Given task:
Reproduce verbatim the part of the data that opens with the line containing "Click the 10 bases scale bar" and runs through the end of the data, leaving the pictures out of your answer.

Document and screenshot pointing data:
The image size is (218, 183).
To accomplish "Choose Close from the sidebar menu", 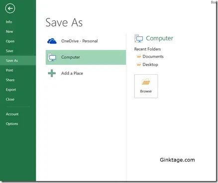I will (10, 99).
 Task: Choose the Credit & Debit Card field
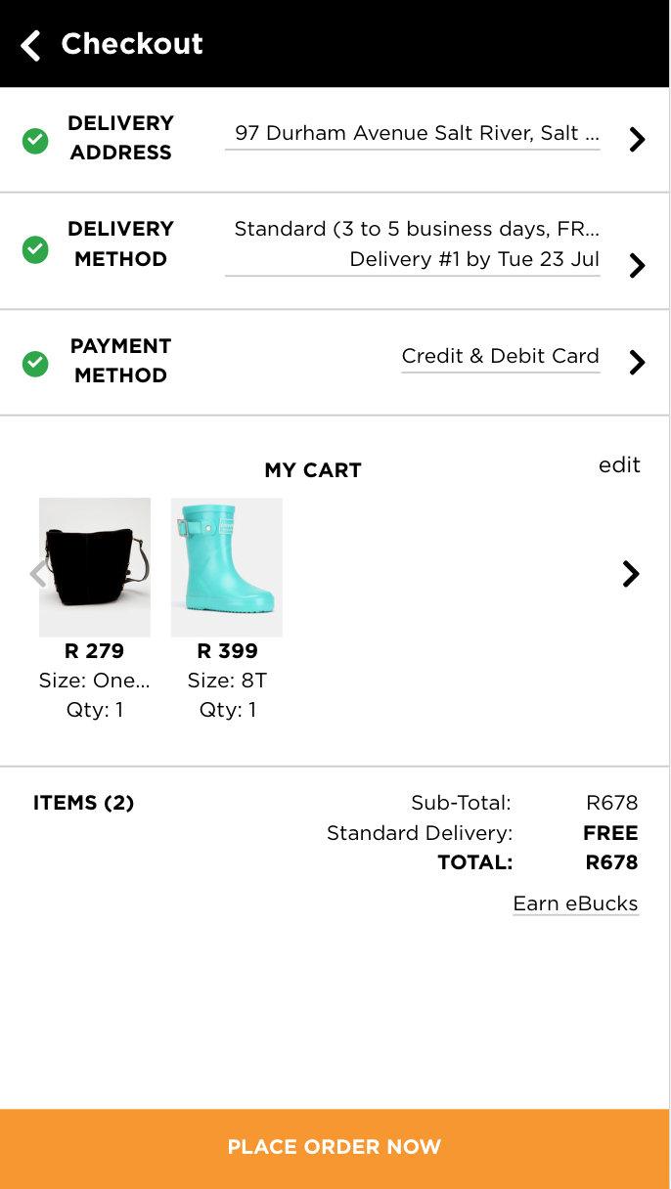point(500,356)
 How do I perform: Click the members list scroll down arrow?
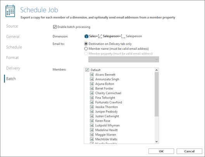click(x=157, y=141)
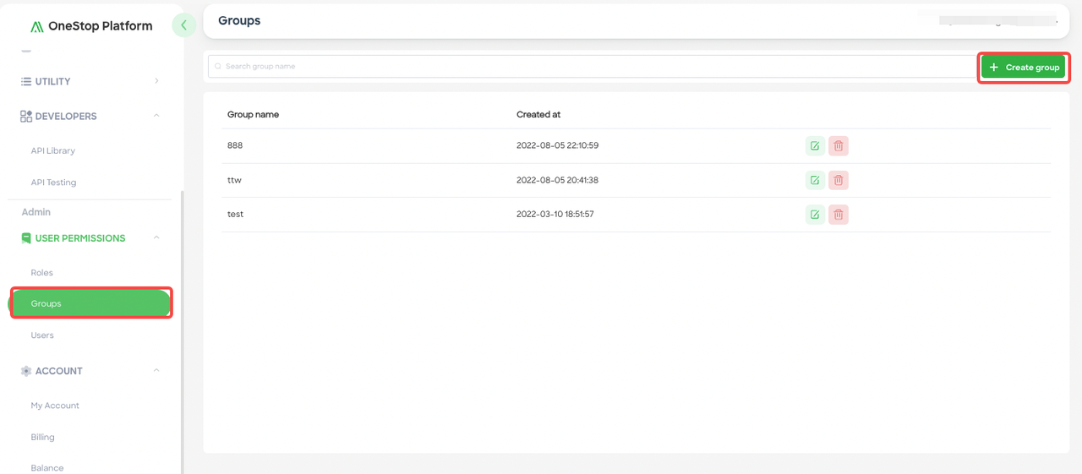Collapse the ACCOUNT section chevron
Image resolution: width=1082 pixels, height=474 pixels.
[156, 370]
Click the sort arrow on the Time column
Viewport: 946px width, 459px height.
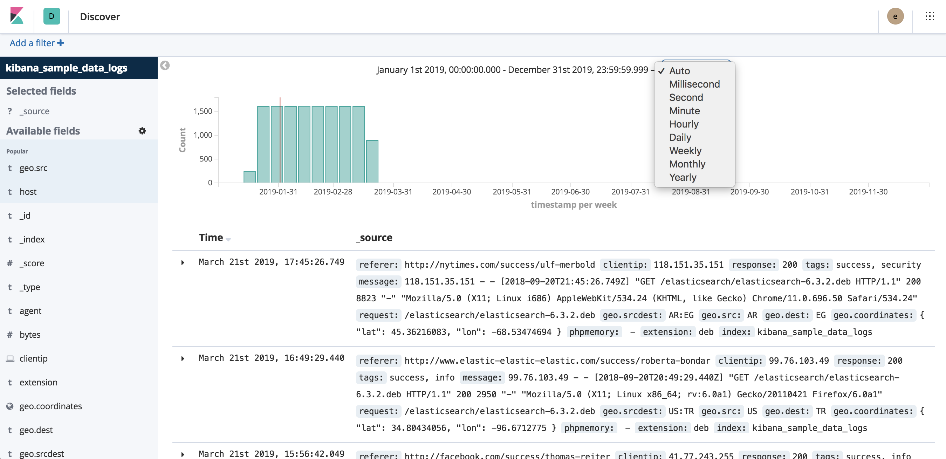[x=229, y=239]
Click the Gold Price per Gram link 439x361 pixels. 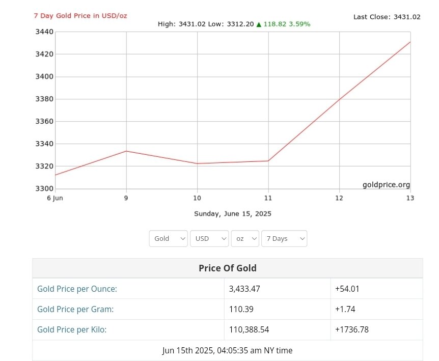[75, 309]
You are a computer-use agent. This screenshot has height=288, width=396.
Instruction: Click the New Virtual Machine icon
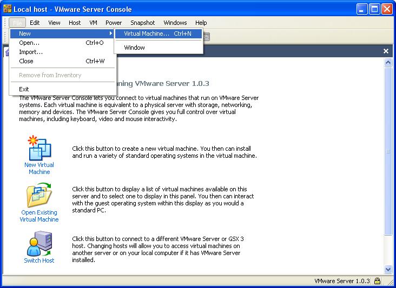(39, 148)
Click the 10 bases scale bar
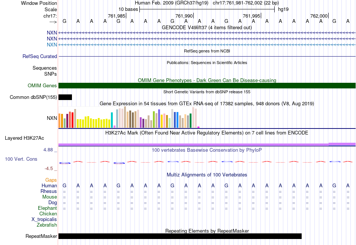Viewport: 356px width, 245px height. tap(207, 9)
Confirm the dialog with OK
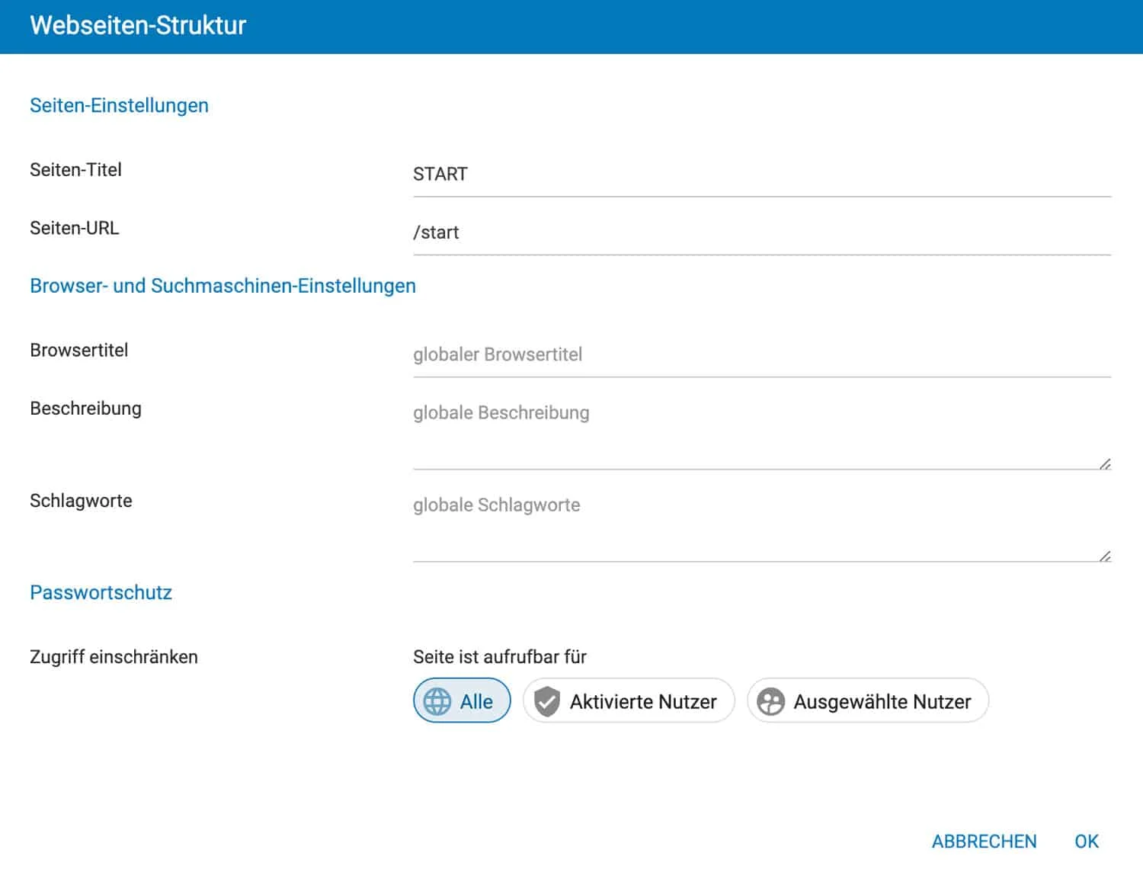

Written answer:
Click the 10 bases scale bar
Viewport: 356px width, 245px height. tap(207, 9)
Confirm the dialog with OK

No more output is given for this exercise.